• [Tarefa a resolver]: Reproduza o trecho do texto sobre direito do trabalho e questão racial que começa em "Na noite de" e termina em "semestre de 2021.", trocando "Dia do Trabalhador" por "Dia Internacional dos Trabalhadores".

• [Texto base]:
···

Estudos lançam luz sobre as ligações entre o direito trabalhista e a questão racial

Seminário realizado por grupo de pesquisa da USP discute branquitude e precarização do trabalho

Manifestação do Movimento Negro Unificado (MNU) no Centro de São Paulo, 1978. [Imagem: Jesus Carlos/Memorial da Democracia]

Na noite de primeiro de maio, Dia do Trabalhador, foi transmitida a primeira parte do seminário Negritando o Direito do Trabalho, desenvolvido pelo Grupo de Pesquisa Trabalho e Capital da Faculdade de Direito da Universidade de São Paulo (GPTC-USP). O evento, que aconteceu em três dias consecutivos — com gravações disponíveis no YouTube, divididas em dias um, dois e três —, marcou a conclusão de um período de estudos focado na questão racial e no direito do trabalho no Brasil. Coordenado por Jorge Luiz Souto Maior, Gustavo Seferian, Danilo Uler, Sonilde Lazzarin, Valdete Souto Severo e Stefania Becattini Vaccaro, professores da Faculdade de Direito da USP, o grupo iniciou os estudos sobre esse tema no segundo semestre de 2021.

As reuniões semanais do GPTC foram organizadas por Helena Pontes dos Santos, pesquisadora do grupo, mestranda e especializada em Direito do Trabalho pela USP. Os encontros envolveram a leitura e o debate de textos — principalmente de autores negros brasileiros, como Lélia Gonzalez e Sueli Carneiro — sobre a questão racial, relações de trabalho e a jurisprudência brasileira. Durante o evento, ficou claro o caráter aberto e multilateral inerente ao GPTC, que não busca limitar os conhecimentos apenas às instituições acadêmicas. Helena o caracteriza como “um grupo de pesquisa que está efetivamente aberto para a comunidade”. Conforme a pesquisadora, essa abordagem também está presente por trás da imagem de fios de conta que fez parte da divulgação do  seminário: “A gente está sempre trocando muita informação, vivência e experiência, e construímos juntos, cada um seu próprio fio, mas o meu fio tem colaboração de todo mundo ali dentro, e o fio de cada um lá dentro também tem”.

···

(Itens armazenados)
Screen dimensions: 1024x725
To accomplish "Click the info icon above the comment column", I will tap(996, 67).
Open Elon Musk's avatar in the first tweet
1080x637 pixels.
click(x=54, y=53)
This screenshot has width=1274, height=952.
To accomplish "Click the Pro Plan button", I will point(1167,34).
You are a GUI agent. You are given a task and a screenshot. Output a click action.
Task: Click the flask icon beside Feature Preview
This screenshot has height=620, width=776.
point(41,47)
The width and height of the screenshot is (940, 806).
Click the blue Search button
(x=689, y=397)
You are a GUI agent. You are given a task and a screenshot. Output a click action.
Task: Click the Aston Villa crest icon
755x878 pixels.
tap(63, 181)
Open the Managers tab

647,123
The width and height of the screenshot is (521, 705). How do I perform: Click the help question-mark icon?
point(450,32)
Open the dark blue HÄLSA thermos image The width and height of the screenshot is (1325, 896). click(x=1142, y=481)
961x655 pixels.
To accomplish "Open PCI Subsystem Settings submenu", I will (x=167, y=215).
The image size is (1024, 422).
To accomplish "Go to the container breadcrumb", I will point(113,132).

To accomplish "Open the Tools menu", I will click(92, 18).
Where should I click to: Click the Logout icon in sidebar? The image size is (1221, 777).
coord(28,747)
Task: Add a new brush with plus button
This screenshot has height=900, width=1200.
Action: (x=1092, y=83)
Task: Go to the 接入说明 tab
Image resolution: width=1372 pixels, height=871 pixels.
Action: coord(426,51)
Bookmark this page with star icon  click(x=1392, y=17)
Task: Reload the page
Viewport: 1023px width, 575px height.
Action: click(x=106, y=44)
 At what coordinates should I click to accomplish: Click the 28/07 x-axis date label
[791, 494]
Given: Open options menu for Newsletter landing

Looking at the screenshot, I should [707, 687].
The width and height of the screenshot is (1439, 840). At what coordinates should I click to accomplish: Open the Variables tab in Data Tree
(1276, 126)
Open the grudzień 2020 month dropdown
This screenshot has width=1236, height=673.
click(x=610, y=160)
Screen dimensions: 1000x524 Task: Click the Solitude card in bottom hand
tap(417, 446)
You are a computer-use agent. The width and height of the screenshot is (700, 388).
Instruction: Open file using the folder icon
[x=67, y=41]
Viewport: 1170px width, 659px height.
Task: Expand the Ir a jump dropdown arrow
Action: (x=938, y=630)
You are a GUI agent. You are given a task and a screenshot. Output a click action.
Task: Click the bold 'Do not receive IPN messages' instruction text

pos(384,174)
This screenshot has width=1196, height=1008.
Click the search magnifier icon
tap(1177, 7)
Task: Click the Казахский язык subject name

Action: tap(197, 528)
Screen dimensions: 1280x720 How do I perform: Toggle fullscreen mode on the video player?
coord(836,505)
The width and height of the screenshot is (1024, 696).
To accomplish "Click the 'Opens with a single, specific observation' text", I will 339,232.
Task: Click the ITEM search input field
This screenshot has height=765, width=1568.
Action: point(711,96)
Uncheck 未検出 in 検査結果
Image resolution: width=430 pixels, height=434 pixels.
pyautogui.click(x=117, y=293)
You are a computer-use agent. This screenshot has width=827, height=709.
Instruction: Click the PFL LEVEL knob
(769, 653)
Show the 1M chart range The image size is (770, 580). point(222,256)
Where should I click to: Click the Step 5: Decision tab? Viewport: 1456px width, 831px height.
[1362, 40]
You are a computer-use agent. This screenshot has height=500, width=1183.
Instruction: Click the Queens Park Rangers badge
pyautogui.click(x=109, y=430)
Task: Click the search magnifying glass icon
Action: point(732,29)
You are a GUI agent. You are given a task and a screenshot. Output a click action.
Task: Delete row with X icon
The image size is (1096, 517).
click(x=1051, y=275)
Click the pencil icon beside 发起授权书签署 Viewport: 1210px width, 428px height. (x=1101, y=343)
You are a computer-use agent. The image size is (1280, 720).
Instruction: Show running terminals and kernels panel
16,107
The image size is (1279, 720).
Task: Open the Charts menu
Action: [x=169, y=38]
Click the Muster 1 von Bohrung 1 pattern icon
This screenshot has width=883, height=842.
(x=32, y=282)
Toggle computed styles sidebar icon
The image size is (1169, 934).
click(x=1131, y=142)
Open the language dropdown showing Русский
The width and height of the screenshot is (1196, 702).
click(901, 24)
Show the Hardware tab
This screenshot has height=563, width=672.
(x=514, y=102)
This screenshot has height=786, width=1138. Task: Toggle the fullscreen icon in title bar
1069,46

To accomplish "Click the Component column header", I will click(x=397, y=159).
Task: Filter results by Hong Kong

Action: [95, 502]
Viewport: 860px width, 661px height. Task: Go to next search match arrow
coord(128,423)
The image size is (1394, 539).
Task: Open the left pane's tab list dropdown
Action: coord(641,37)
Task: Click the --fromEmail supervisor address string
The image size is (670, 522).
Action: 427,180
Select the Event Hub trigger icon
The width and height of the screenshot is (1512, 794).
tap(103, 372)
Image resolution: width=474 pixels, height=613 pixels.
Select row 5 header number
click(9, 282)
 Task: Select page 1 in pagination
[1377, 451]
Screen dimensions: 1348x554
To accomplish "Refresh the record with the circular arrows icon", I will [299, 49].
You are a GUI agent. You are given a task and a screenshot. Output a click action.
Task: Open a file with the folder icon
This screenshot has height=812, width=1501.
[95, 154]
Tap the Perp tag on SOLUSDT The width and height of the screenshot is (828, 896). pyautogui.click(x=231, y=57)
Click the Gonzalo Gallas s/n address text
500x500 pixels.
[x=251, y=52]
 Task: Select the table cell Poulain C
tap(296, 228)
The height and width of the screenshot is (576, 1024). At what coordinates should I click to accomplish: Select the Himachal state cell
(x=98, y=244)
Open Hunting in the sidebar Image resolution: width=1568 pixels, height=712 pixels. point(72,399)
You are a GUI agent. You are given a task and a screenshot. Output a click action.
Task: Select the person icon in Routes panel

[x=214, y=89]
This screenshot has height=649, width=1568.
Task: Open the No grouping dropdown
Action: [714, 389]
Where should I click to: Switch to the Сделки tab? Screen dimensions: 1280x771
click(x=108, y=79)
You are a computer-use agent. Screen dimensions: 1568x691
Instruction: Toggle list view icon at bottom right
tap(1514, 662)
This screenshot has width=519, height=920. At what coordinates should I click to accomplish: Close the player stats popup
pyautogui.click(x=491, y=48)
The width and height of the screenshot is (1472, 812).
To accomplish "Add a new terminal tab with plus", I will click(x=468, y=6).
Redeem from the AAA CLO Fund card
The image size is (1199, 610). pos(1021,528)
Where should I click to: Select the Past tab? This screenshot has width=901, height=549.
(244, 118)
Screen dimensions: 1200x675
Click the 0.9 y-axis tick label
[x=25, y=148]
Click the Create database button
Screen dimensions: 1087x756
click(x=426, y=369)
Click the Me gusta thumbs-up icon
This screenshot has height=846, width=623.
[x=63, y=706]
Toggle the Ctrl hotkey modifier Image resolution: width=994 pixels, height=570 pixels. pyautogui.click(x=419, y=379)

···

• [Resposta]:
Na noite de primeiro de maio, Dia Internacional dos Trabalhadores, foi transmitida a primeira parte do seminário Negritando o Direito do Trabalho, desenvolvido pelo Grupo de Pesquisa Trabalho e Capital da Faculdade de Direito da Universidade de São Paulo (GPTC-USP). O evento, que aconteceu em três dias consecutivos — com gravações disponíveis no YouTube, divididas em dias um, dois e três —, marcou a conclusão de um período de estudos focado na questão racial e no direito do trabalho no Brasil. Coordenado por Jorge Luiz Souto Maior, Gustavo Seferian, Danilo Uler, Sonilde Lazzarin, Valdete Souto Severo e Stefania Becattini Vaccaro, professores da Faculdade de Direito da USP, o grupo iniciou os estudos sobre esse tema no segundo semestre de 2021.